Le mystère Sokolov s’épaissit...

par

Franz SCHUBERT
(1797 - 1828)
Impromptus, D. 899 - Trois Klavierstücke, D. 946
Ludwig van BEETHOVEN
(1770 - 1827)
Sonate N° 29 'Hammerklavier', Op. 106
Jean-Philippe RAMEAU
(1683 - 1764)
Les Tendres Plaintes, Les Tourbillons, Les Cyclopes, La Fillette, Les Sauvages
Johannes BRAHMS
(1833 -1897)
Intermezzo, Op. 107 n° 2
Grigory SOKOLOV (piano)
2016 -DDD - 2 CD : 65’06 et 73’20-Texte de présentation en anglais, allemand et français - Deutsche Grammophon 479 5426

Après avoir pris le train en marche de l’accès récent de cet artiste -estimé depuis longtemps par les connaisseurs et édité à l’époque soviétique chez Melodiya, puis dans les années 1990 par la courageuse et défunte firme française Opus 111- au statut de superstar du piano en publiant l’an dernier un premier récital de Sokolov enregistré en 2008 au Festival de Salzbourg, la firme berlinoise récidive par cette nouvelle parution comportant ce qu’on imagine être deux demi-concerts objets chacun d’un cd, le premier reprenant un programme Schubert enregistré à la Philharmonie nationale de Varsovie en mai 2013 par la firme CD Accord, et le second à nouveau au Festival de Salzbourg en août 2013 par la Radio autrichienne ORF.
Le premier disque, entièrement consacré à Schubert, s’ouvre par les quatre Impromptus D. 899. Alors que le livret -scandaleusement dithyrambique- annonce que « quiconque s’abandonne sans réserve à l’interprétation que donne Sokolov de Schubert éprouvera le sentiment désagréable que sa propre existence est en danger » (rien que ça), ce n’est pas le tempo très retenu du Premier Impromptu en do mineur qui dérange, mais l’impression de se trouver en face d’un virtuose aux moyens techniques exceptionnels mais dont l’approche marmoréenne ne fait aucune place à la tendresse schubertienne.
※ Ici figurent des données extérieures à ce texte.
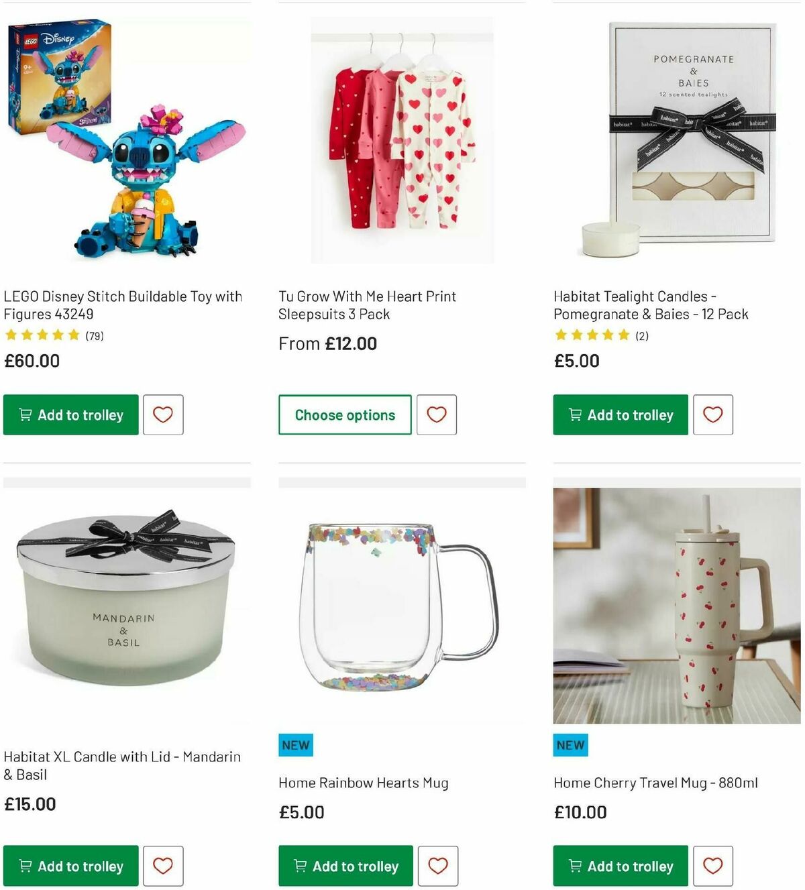Screen dimensions: 805x890
Task: Click the trolley icon for Habitat Tealight Candles
Action: (574, 415)
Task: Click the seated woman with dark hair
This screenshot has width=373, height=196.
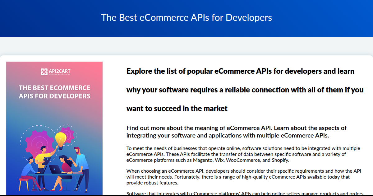Action: [x=66, y=165]
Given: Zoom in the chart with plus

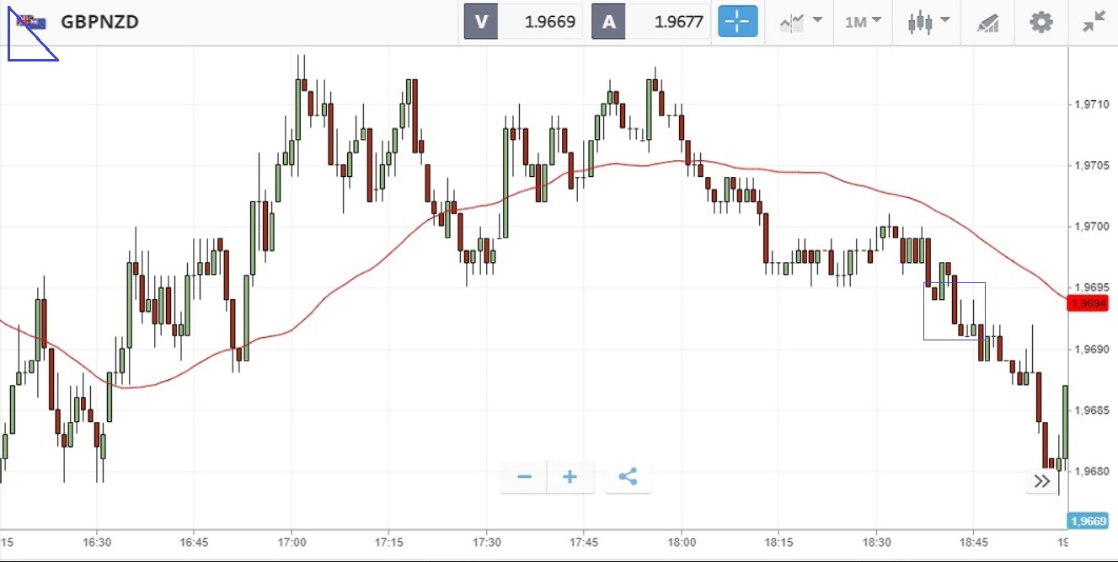Looking at the screenshot, I should click(x=570, y=477).
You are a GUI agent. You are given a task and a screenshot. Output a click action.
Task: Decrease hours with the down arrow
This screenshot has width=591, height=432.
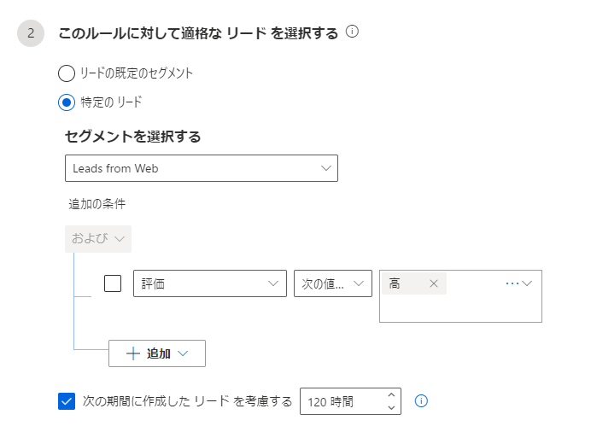pyautogui.click(x=391, y=407)
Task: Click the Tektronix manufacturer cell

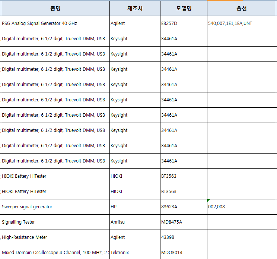Action: 135,253
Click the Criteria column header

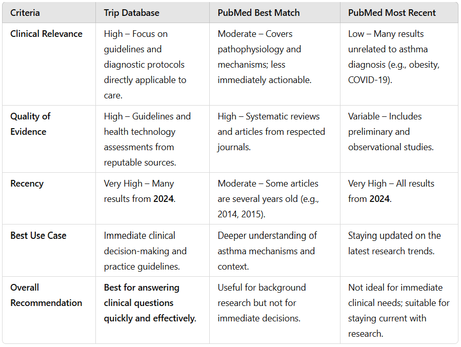click(x=25, y=13)
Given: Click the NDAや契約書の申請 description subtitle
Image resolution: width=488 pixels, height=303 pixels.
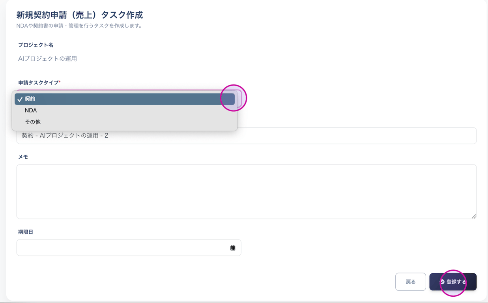Looking at the screenshot, I should [x=79, y=26].
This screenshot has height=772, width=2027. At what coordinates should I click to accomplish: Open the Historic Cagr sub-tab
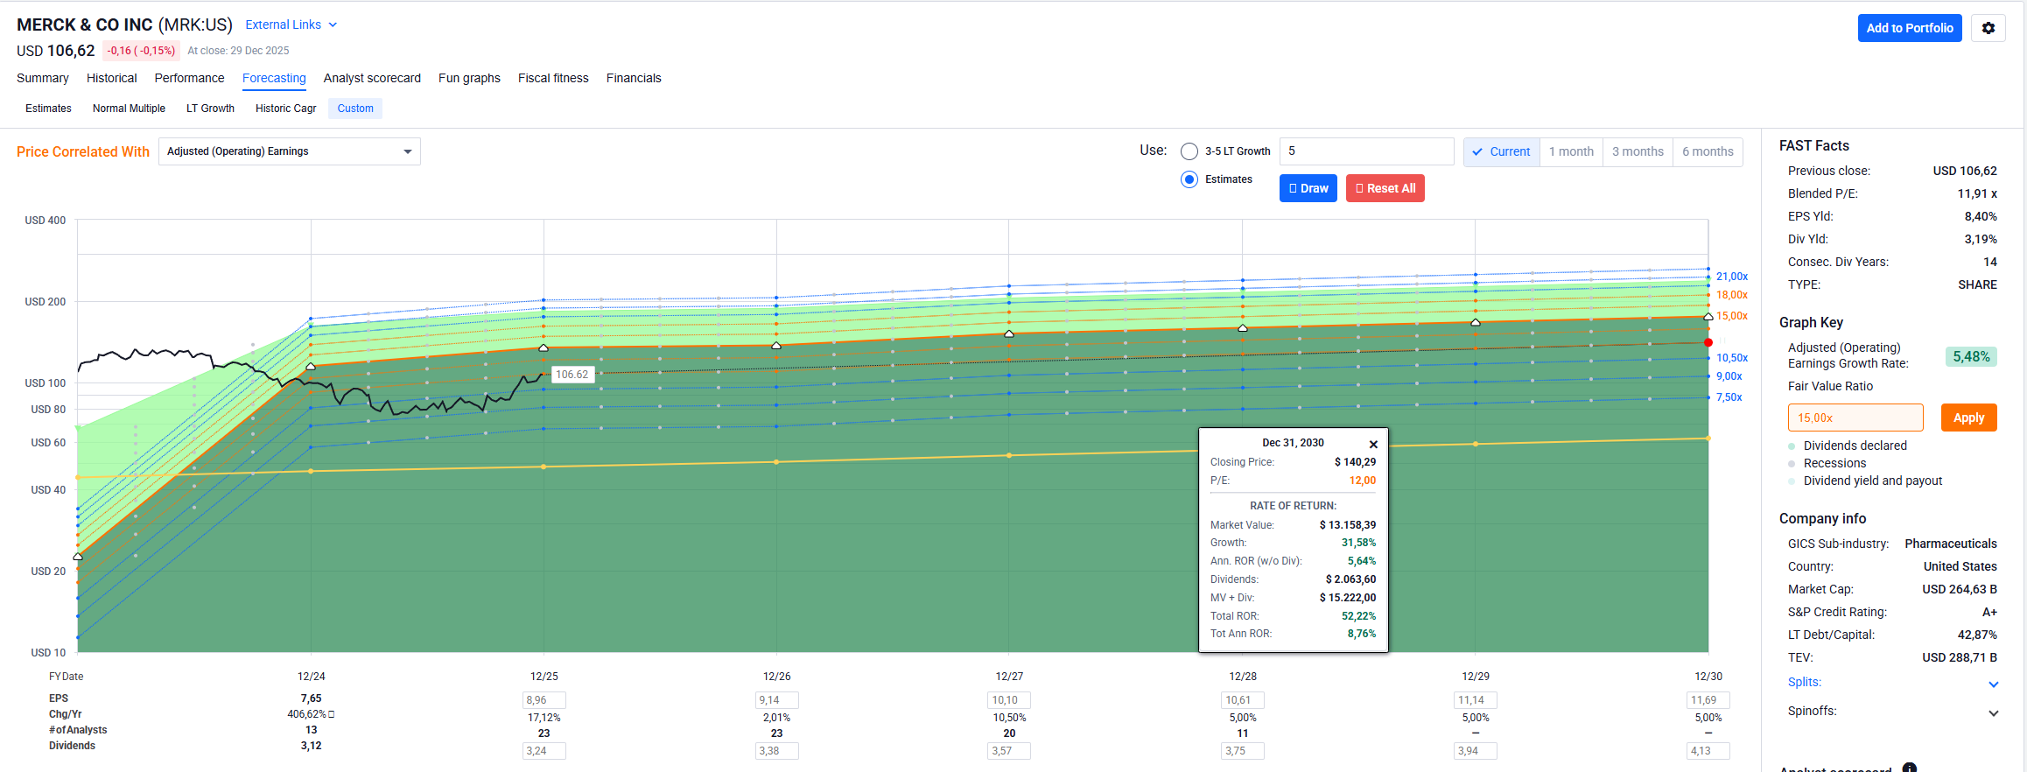coord(285,109)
La fin est cependant très réussie avec une atmosphère glacée qui renvoie au Voyage d’hiver. Quant au Deuxième Impromptu, il est juste lourd et manquant de tendresse et de ce sentiment doux-amer si propre au compositeur (et dans un tempo vraiment très lent: à titre de comparaison, Gulda -dans une version éblouissante qu’on peut trouver sur Youtube- le joue en 4’07 pour 5’46 pour la présente version). Les choses s’améliorent nettement dans le Troisième Impromptu, mené d’une main de fer et avec une conviction qui impressionne. Hélas, le Quatrième est trop souvent marqué par une incompréhensible brutalité, alors que le son claustrophobique et un piano casserolesque n’arrangent rien. On en vient vraiment à se demander si l’interprète aime ce qu’il joue.
Sokolov -qui rétablit le passage Andantino supprimé par Schubert dans le premier des Trois Klavierstücke D. 946- réussit à transformer ce morceau en un véritable pensum. Dès le début, l’impression est qu’il souhaite clairement indiquer à l’auditeur: Attention, grande musique! Mais il est tout aussi capable d’offrir quelques moments enchanteurs, comme ces exquises vingt secondes à partir de 11’20''.
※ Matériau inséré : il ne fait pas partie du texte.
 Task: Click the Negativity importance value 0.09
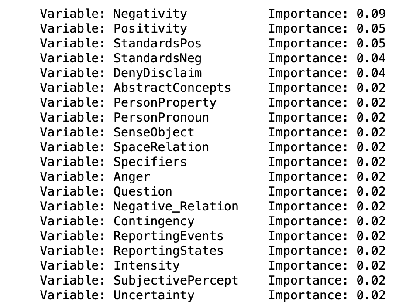(x=371, y=14)
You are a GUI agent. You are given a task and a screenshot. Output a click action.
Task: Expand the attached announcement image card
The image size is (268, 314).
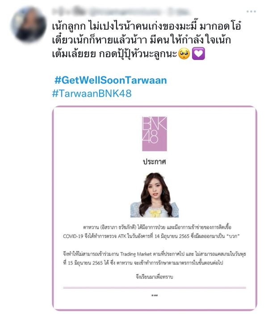pyautogui.click(x=155, y=208)
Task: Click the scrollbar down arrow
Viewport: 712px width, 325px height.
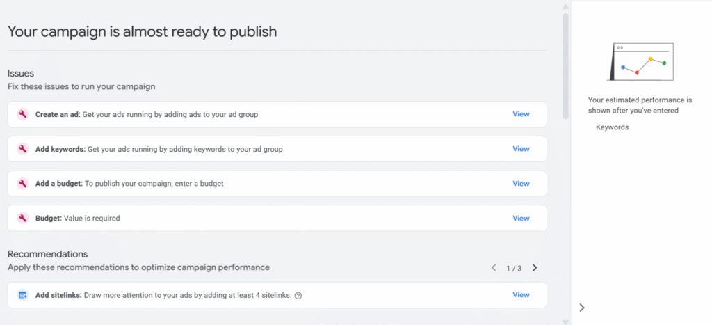Action: coord(565,321)
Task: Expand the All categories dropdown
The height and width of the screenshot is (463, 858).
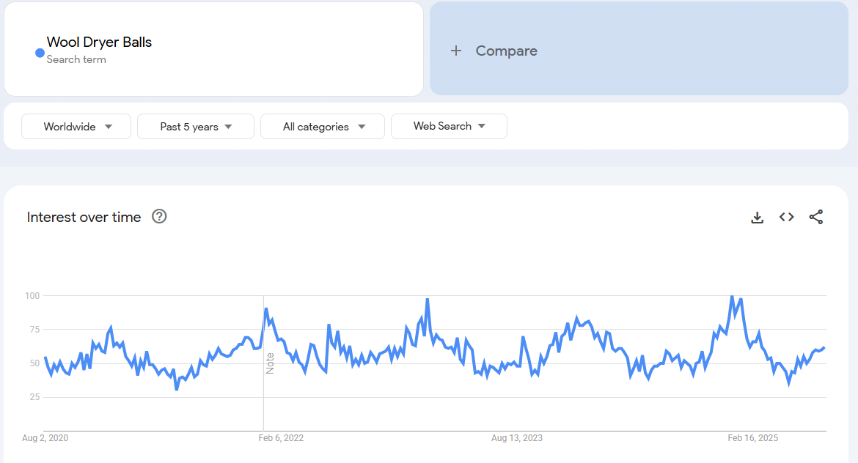Action: click(323, 127)

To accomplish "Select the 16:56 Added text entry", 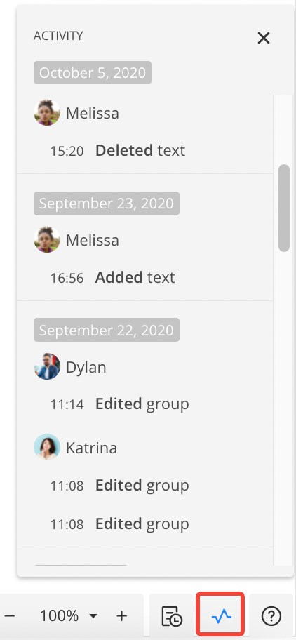I will point(112,278).
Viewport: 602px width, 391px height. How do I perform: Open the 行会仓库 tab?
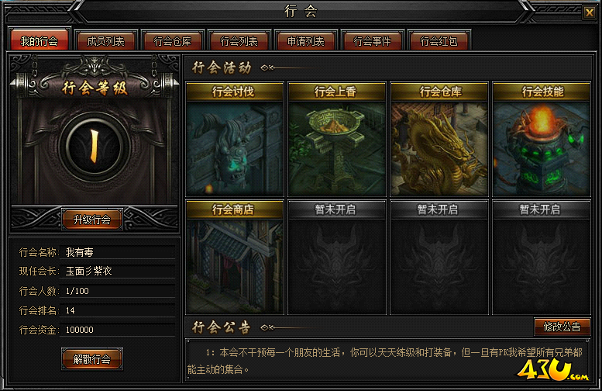(172, 41)
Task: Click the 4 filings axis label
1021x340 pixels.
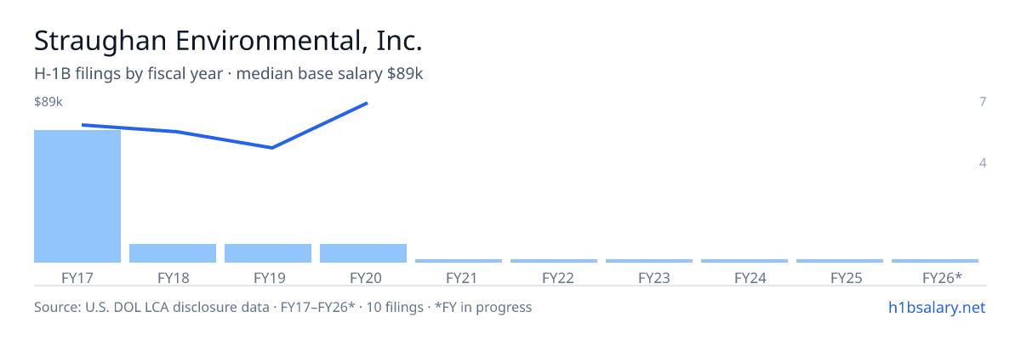Action: [x=983, y=162]
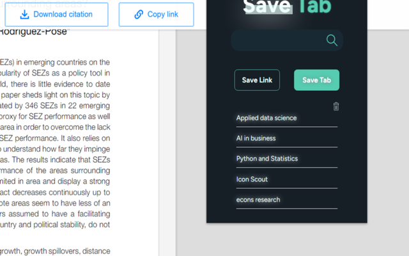Open the AI in business saved link
Viewport: 409px width, 256px height.
tap(256, 138)
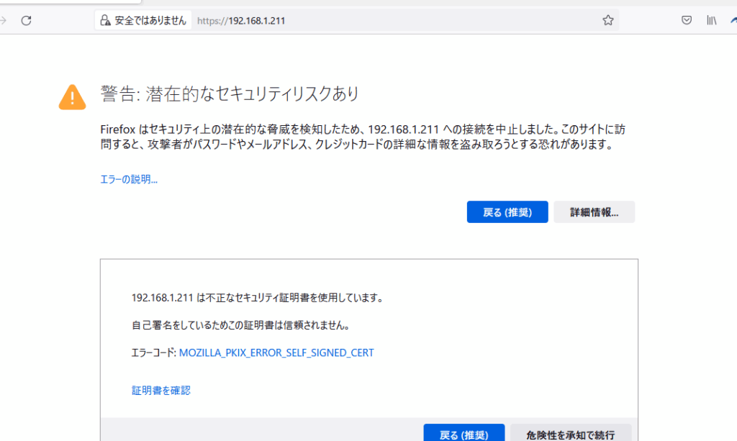Open the 証明書を確認 link

tap(161, 391)
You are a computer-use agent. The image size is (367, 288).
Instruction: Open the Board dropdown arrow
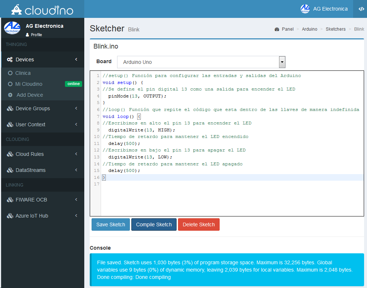coord(282,62)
Le deuxième Klavierstück, bien que marqué Allegretto, manque généralement d’allant, même si là aussi Sokolov est capable de surprendre en adoptant à certains moments un ton de confidence très prenant, voire hypnotique. Rien à redire en revanche du troisième morceau de la série, offert dans une version très convaincante.
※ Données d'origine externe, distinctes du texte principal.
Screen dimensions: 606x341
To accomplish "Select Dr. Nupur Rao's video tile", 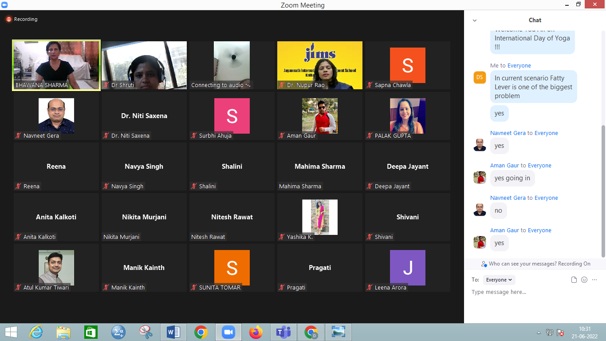I will [x=320, y=65].
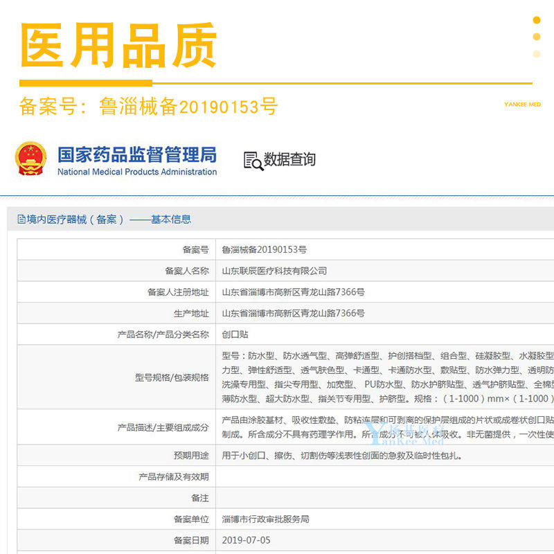554x554 pixels.
Task: Click the document icon beside 境内医疗器械
Action: pyautogui.click(x=21, y=220)
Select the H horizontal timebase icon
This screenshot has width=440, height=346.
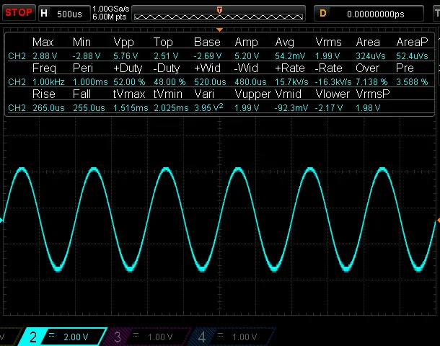pyautogui.click(x=45, y=13)

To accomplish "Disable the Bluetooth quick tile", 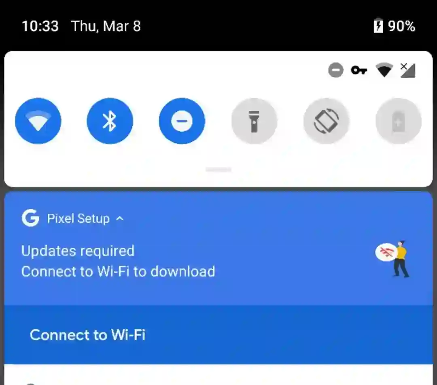I will point(110,121).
Sokolov s’attaque en suite à la mythique sonate Hammerklavier de Beethoven, véritable Everest du répertoire pianistique, et il en signe la version sans doute la plus lente de la discographie avec près de 53 minutes. Certes, le tempo demandé par Beethoven pour le premier mouvement est très rapide, mais Sokolov choisit de le réduire presque de moitié. Bien sûr, le chronomètre ne saurait être la seule jauge de l’interprétation (même si on comparera les 13’44 de l’Allegro initial avec les 8’54 de Kempff dans sa gravure de 1951 chez le même éditeur), mais dans l’Allegro initial comme dans l’Adagio, terriblement lent lui aussi (21’28!), on s’ennuie, et le rubato permanent de l’interprète et ses aspirations -sans doute sincères- à la profondeur ne convainquent pas. Mais la grande Fugue finale est admirablement claire et lucide, et la tension -si peu présente et comme arbitrairement imposée de l’extérieur dans l’Allegro et l’Adagio-s’installe ici avec une progression, une logique et une puissance inexorables, au point que la fin de l’oeuvre laisse l’auditeur KO debout.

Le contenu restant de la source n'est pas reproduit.